米村祥裕君（博士前期課程１年香取研究室）が国際会議NOLTA2020で”Best Student Paper Award”（最優秀学生論文賞）を受賞

2020年11月に開催された国際会議International Symposium on Nonlinear Theory and Its Applications(NOLTA2020)において、米村祥裕(複雑系情報科学領域、指導教員：香取勇一准教授)が、マルチモーダル情報処理の階層的ネットワークモデルに関する下記の発表で”Best Student Paper Award”(最優秀学生論文賞)を受賞しました。採択された7６の論文のなかから最も優れた論文として選ばれたものです。

“Multi-Modal Processing of Visual and Auditory Signals on Network Model Based on Predictive Coding and Reservoir Computing”(レザバー計算と予測符号化に基づくネットワークによる視覚・聴覚信号のマルチモーダル情報処理)

受賞対象となったのは、視覚情報や聴覚情報といった種別の異なる情報処理を行うマルチモーダル情報処理を、レザバー計算によって実装された動的な予測符号化モデルによって実現するという新しいアイデアです。マルチモーダル情報処理は人間の重要な能力の一つです。また、予測符号化は、脳の階層的な処理構造を説明する数理モデルとして様々な関心が持たれています。本研究の成果は、脳の情報処理モデルとしての観点から注目されるとともに、脳型人工知能の基盤技術としての発展が期待されています。

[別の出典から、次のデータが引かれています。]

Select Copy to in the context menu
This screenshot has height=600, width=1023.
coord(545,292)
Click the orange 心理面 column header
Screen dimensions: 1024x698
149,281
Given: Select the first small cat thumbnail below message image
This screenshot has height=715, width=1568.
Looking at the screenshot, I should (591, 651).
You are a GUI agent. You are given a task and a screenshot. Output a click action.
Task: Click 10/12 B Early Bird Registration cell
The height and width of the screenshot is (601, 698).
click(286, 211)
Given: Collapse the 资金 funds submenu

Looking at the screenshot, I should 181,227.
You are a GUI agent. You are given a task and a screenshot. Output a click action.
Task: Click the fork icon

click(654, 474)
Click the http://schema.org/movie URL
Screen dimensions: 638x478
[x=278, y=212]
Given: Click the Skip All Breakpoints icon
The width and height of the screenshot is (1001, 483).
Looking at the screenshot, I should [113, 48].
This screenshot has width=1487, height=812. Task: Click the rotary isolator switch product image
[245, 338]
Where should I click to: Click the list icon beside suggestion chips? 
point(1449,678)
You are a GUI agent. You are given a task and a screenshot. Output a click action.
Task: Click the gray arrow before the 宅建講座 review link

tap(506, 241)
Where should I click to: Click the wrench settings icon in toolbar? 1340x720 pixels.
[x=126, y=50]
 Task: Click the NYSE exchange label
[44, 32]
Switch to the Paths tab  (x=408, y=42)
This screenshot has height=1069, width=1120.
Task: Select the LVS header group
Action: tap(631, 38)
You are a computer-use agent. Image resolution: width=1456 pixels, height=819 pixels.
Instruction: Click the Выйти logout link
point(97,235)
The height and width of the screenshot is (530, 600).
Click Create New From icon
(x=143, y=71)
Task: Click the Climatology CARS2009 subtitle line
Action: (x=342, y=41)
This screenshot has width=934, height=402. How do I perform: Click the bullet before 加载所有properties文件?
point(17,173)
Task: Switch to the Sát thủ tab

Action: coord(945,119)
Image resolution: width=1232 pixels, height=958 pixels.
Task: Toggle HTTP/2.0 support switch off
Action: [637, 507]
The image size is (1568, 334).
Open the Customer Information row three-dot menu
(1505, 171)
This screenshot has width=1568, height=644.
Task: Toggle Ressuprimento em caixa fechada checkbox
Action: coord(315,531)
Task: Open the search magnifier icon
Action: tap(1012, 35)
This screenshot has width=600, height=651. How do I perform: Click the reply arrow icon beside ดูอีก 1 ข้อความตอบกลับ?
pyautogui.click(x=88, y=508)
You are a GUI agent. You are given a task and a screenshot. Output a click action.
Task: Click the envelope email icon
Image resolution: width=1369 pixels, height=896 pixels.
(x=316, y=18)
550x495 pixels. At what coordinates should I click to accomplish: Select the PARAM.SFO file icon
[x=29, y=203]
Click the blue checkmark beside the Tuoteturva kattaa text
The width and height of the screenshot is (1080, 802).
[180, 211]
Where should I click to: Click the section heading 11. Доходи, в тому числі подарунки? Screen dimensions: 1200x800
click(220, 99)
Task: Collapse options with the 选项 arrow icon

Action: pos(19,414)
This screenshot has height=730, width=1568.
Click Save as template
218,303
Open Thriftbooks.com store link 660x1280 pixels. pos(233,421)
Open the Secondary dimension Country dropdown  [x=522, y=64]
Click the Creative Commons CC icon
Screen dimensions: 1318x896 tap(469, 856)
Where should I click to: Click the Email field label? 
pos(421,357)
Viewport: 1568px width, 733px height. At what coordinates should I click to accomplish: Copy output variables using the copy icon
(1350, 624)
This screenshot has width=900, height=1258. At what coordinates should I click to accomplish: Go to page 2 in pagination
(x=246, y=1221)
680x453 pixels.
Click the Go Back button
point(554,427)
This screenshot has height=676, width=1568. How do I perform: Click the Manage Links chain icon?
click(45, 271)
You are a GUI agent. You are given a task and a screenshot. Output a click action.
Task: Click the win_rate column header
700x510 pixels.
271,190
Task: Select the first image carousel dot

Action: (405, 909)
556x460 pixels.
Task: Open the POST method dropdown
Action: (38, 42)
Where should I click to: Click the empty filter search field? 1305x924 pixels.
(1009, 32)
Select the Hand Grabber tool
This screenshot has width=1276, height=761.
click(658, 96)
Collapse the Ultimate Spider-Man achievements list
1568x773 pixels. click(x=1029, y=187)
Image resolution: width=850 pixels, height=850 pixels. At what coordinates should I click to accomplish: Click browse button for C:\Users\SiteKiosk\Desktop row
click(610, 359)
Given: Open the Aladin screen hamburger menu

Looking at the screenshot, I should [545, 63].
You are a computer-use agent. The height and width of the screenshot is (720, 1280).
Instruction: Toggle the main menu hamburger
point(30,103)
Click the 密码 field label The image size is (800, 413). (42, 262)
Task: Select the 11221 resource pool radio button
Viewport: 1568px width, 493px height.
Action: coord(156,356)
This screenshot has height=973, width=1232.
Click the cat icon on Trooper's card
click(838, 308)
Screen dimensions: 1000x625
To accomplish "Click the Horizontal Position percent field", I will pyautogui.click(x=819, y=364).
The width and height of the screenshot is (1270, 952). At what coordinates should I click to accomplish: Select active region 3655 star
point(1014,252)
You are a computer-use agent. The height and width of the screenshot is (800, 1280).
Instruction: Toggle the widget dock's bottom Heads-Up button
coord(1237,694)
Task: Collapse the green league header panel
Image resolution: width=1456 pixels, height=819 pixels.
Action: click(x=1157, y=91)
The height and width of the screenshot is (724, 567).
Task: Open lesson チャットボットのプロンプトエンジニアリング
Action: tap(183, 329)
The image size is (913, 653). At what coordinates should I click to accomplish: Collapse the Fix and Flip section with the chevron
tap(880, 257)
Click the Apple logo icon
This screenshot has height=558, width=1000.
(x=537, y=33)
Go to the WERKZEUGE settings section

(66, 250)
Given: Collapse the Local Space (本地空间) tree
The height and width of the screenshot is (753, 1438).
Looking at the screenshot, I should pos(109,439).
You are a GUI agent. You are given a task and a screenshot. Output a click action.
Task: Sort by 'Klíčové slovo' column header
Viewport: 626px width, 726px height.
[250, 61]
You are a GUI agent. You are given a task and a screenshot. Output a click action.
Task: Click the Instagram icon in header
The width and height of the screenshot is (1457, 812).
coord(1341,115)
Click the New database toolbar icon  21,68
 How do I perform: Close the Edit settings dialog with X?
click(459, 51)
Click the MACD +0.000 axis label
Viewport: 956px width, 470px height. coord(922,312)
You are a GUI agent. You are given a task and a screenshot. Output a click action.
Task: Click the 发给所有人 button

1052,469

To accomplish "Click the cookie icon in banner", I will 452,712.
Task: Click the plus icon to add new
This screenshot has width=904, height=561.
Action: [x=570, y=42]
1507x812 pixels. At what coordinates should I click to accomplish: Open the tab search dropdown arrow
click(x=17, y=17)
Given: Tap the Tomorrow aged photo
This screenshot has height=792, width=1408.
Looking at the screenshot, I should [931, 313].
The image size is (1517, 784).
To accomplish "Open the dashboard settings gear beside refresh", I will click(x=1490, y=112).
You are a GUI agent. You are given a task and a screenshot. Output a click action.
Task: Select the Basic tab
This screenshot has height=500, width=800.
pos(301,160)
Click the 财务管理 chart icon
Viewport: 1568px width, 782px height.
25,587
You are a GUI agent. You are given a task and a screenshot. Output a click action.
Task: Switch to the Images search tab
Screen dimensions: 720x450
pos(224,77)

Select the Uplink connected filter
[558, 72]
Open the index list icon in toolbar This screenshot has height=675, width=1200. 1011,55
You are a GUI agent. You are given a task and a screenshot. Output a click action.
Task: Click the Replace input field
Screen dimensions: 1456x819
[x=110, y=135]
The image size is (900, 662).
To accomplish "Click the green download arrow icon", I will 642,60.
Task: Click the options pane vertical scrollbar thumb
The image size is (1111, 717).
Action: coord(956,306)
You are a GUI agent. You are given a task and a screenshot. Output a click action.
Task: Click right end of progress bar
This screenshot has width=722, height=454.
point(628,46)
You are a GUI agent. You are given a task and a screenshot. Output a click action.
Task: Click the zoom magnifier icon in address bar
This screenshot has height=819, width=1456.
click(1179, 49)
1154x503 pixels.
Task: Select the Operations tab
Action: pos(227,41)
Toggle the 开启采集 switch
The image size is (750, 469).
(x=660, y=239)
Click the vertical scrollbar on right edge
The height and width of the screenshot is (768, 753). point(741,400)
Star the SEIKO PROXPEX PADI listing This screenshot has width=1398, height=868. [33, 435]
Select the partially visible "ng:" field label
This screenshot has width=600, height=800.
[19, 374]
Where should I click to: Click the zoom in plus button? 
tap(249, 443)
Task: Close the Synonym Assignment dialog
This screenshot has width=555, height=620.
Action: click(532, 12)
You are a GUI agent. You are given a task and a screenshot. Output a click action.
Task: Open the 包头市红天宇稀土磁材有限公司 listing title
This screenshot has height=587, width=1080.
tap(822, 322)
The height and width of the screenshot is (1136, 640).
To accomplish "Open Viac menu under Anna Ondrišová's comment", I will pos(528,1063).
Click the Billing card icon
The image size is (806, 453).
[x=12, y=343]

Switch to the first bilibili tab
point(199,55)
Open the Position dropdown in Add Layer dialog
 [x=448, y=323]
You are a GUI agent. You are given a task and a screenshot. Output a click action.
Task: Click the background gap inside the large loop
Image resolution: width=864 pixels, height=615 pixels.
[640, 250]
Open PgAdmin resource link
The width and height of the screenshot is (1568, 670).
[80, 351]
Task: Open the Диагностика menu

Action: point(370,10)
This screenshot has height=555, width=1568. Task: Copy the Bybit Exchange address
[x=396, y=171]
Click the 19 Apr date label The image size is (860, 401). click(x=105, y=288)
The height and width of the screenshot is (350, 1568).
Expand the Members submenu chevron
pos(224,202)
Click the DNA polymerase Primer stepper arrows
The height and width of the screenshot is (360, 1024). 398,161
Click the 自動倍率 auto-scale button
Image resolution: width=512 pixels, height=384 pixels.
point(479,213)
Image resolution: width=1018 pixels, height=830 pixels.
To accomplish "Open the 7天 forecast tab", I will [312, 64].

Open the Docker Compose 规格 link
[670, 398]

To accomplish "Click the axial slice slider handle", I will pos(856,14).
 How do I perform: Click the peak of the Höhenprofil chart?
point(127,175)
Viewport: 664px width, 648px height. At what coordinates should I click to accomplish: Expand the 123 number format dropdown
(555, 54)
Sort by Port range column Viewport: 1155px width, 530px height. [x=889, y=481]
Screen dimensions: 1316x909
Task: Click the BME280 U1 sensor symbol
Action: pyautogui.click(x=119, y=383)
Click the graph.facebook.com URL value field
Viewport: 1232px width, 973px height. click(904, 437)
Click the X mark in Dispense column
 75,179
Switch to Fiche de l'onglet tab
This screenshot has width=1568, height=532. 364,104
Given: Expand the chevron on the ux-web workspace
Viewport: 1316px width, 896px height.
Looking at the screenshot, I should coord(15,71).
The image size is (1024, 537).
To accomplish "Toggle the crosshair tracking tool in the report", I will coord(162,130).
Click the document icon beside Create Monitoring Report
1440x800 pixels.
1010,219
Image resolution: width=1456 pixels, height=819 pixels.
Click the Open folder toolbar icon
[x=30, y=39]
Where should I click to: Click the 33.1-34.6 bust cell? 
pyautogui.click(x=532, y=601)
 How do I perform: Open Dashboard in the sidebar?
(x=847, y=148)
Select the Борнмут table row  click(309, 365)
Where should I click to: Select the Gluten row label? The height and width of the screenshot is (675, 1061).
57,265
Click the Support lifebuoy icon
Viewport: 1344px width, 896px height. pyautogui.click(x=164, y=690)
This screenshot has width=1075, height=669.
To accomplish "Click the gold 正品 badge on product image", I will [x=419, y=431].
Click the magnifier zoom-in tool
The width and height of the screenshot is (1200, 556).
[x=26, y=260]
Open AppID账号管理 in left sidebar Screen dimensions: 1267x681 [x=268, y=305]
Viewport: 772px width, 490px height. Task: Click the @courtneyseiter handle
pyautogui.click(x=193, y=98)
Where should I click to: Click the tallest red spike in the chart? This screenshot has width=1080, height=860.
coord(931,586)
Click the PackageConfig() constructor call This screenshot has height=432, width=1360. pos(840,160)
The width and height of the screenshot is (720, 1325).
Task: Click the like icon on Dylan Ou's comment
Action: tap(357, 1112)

“Multi-Modal Processing of Visual and Auditory Signals on Network Model Based on Predictive Coding and Reservoir Computing”

Yoshihiro Yonemura 1, Yuichi Katori 1,2

1: Future University Hakodate, 2: Institute of Industrial Science The University of Tokyo

Abstract - We propose a hierarchical network model based on predictive coding and reservoir computing that integrates multi-modal sensory information. The network is composed of visual, auditory, and integration areas. In each area, the dynamical reservoir acts as a generative model that reproduces the time-varying sensory signal. The states of the visual and auditory reservoir are spatially compressed and are sent to the integration area. The model is trained with a dataset of time courses, including a pair of visual (hand-written characters) and auditory (read utterances) signal. We confirmed that the model reconstructs the visual signal from a given corresponding auditory signal. Our approach presents a novel dynamical mechanism of the multi-modal information processing in the brain and fundamental technology for a brain like artificial intelligence system.

この成果は、国立研究開発法人新エネルギー・産業技術総合開発機構(NEDO)の委託業務(JPNP16007)、およびJSPS科研費(20H04258)、JST,CREST(JPMJCR18K2)の結果得られたものです。